» TEXT SECTION
Friday 29 May 2015

Don't fill your HDFS disks (upgrading to CDH 5.4.2)

Just a short post on the dangers of filling your HDFS disks. It's a warning you'll hear at conferences and in best practices blog posts like this one, but usually with only a vague consequence of "bad things will happen". We upgraded from CDH 5.2.0 to CDH 5.4.2 this past weekend and learned the hard way: bad things will happen.

The Machine Configuration

The upgrade went fine in our dev cluster (which has almost no data in HDFS) so we weren't expecting problems in production. Our production cluster is of course slightly different than our (much smaller) dev cluster. In production we have 3 masters, where one holds the NameNode and another holds the SecondaryNameNode (we're not yet using a High Availability setup, but it's in the plan). We have 12 DataNodes where each one has 13 disks dedicated to HDFS storage: 12 are 1TB and one is 512GB. They are formatted with 0% reserved blocks for root. The machines are evenly split into two racks.

» WORK TO COMPLETE
1) In the HDFS upgrade post, how many disks on each DataNode are set aside for HDFS storage?
2) Pull out everything in the HDFS upgrade post from "Just a short" down to "things will happen.", word for word.
You won't need the lines after this post.

» DATASET EXTRACT
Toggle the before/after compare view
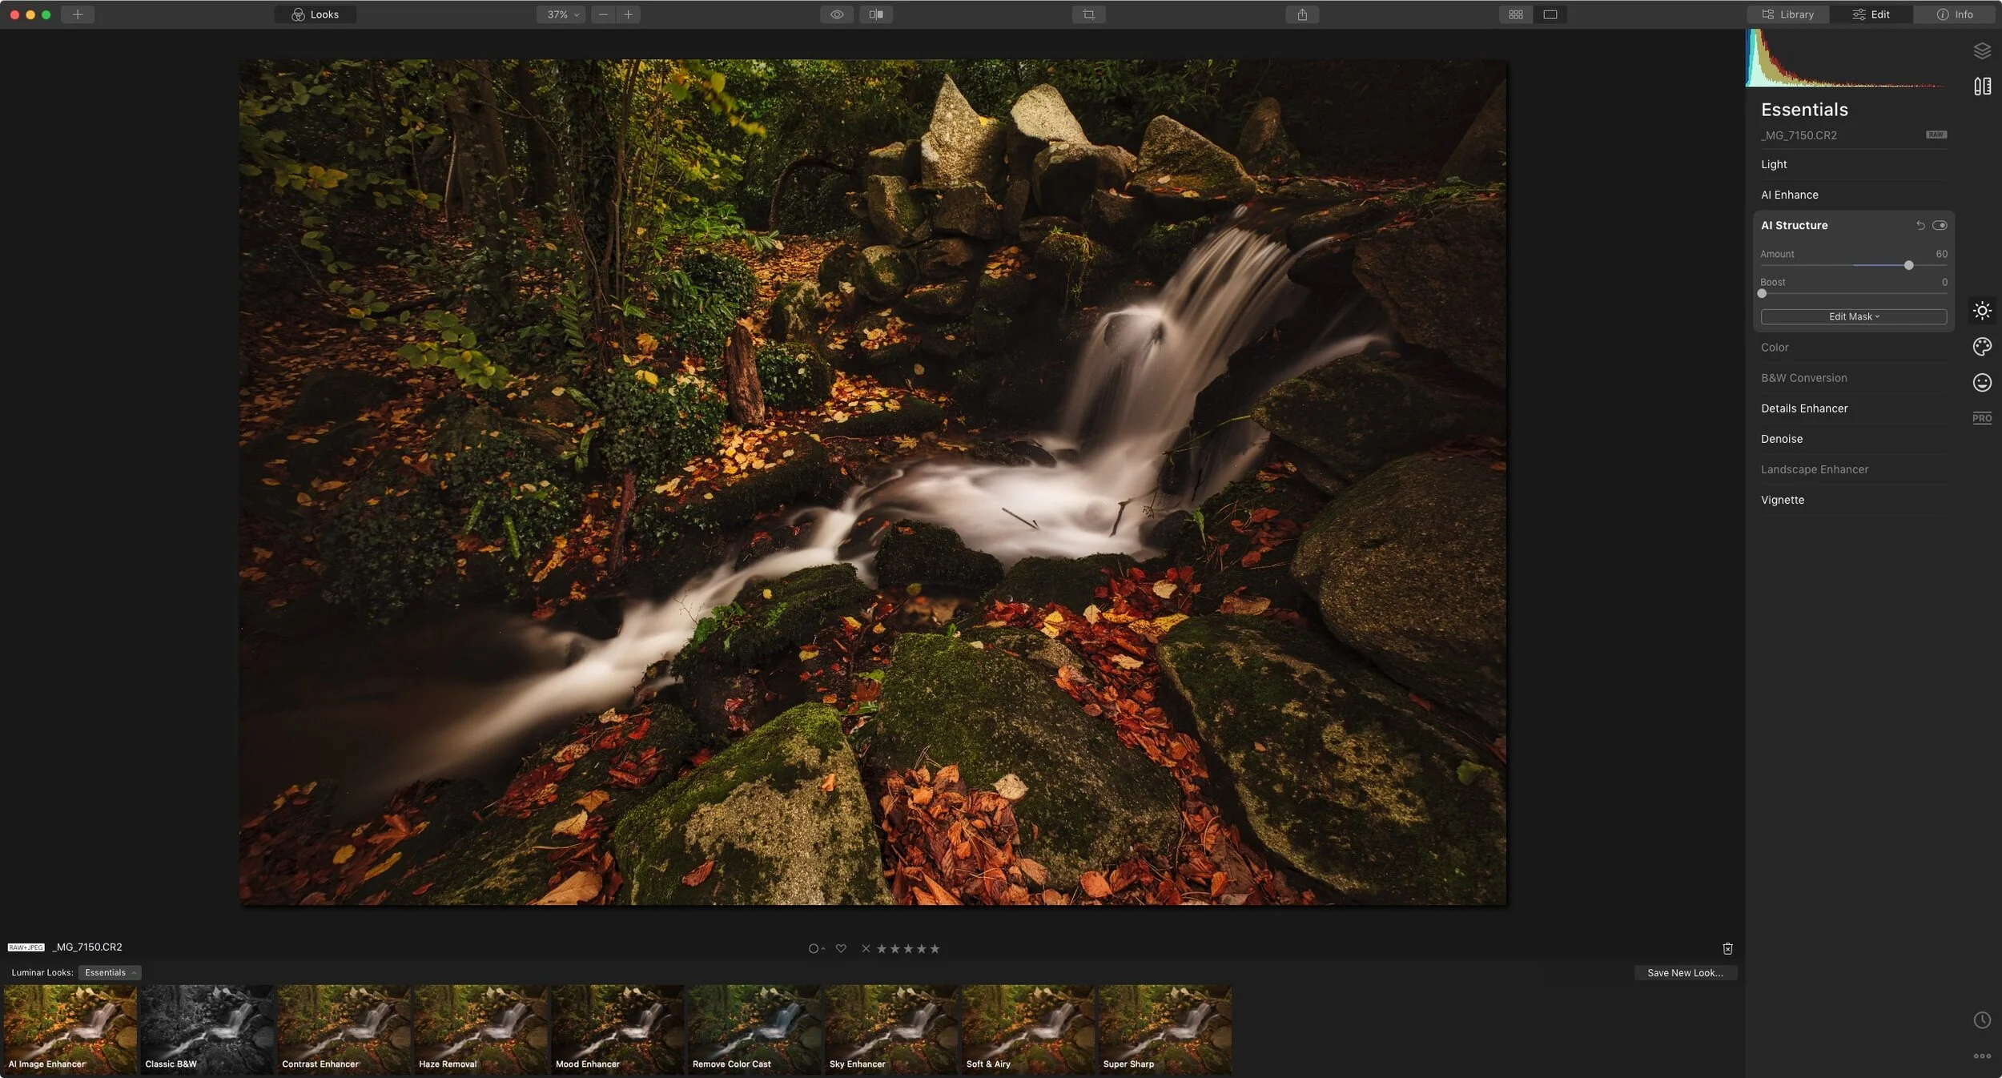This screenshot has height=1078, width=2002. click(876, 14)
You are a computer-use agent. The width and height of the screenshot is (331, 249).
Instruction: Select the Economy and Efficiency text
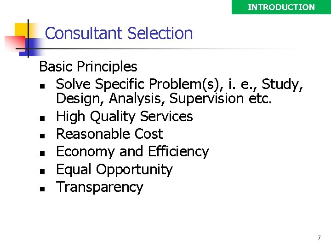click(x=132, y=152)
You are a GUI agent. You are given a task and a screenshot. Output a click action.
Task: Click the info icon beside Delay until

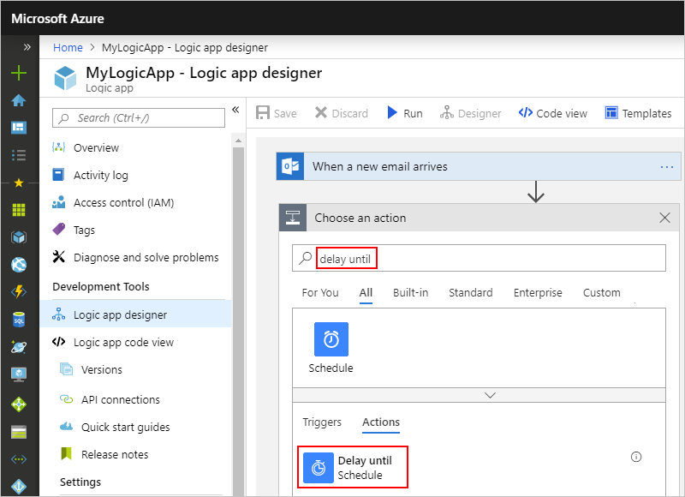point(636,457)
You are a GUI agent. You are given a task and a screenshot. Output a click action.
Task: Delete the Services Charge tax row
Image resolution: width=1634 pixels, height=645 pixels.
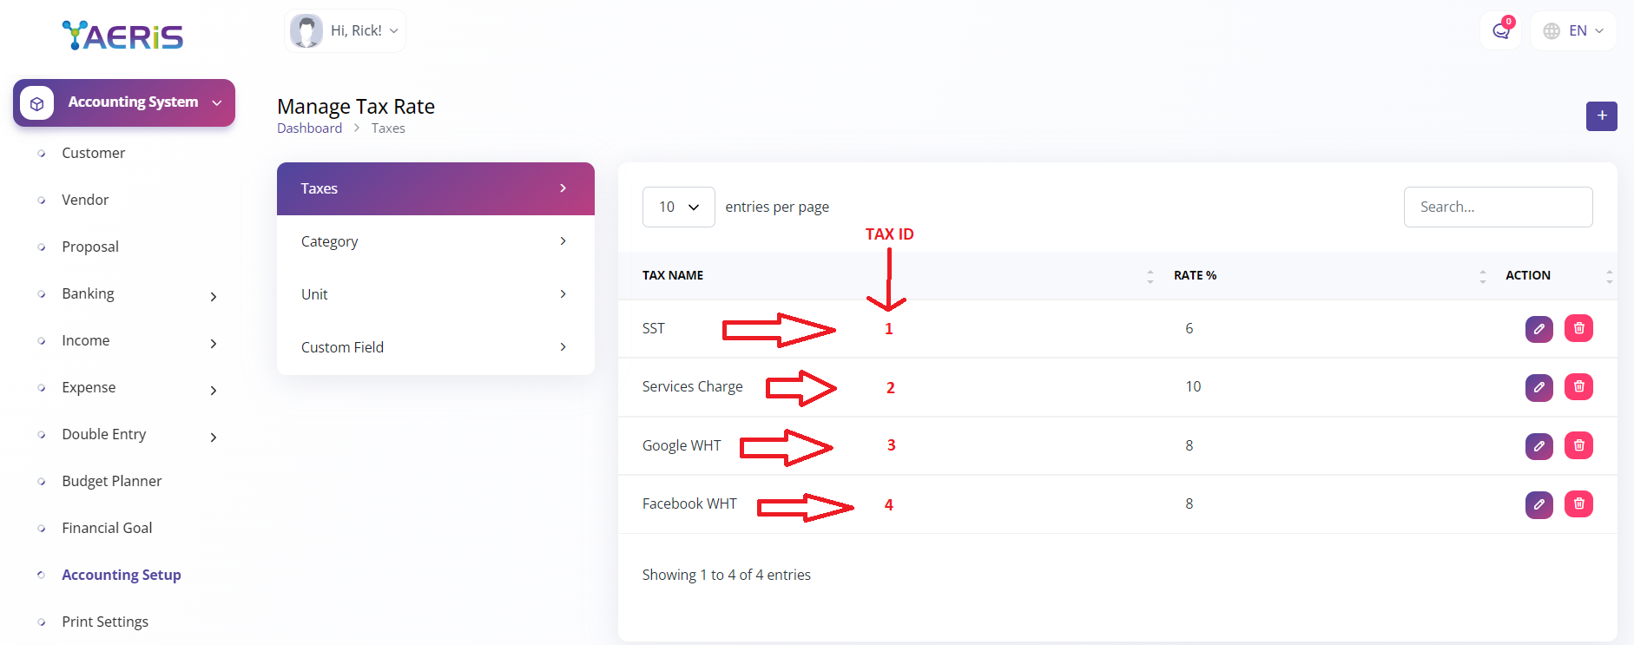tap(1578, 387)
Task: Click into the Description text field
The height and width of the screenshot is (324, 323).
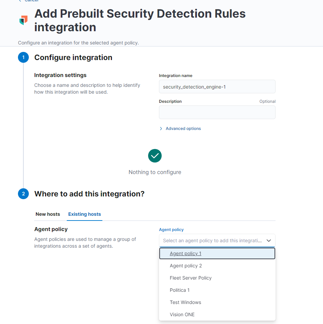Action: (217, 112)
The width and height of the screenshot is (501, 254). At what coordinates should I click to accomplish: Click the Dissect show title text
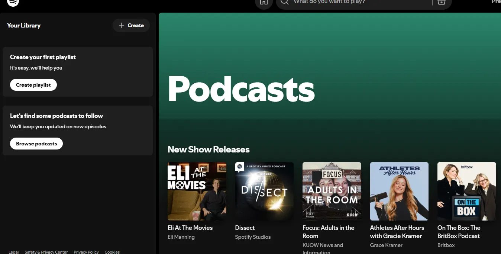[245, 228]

» REPLIES
1) Thirteen.

2)
Just a short post on the dangers of filling your HDFS disks. It's a warning you'll hear at conferences and in best practices blog posts like this one, but usually with only a vague consequence of "bad things will happen". We upgraded from CDH 5.2.0 to CDH 5.4.2 this past weekend and learned the hard way: bad things will happen.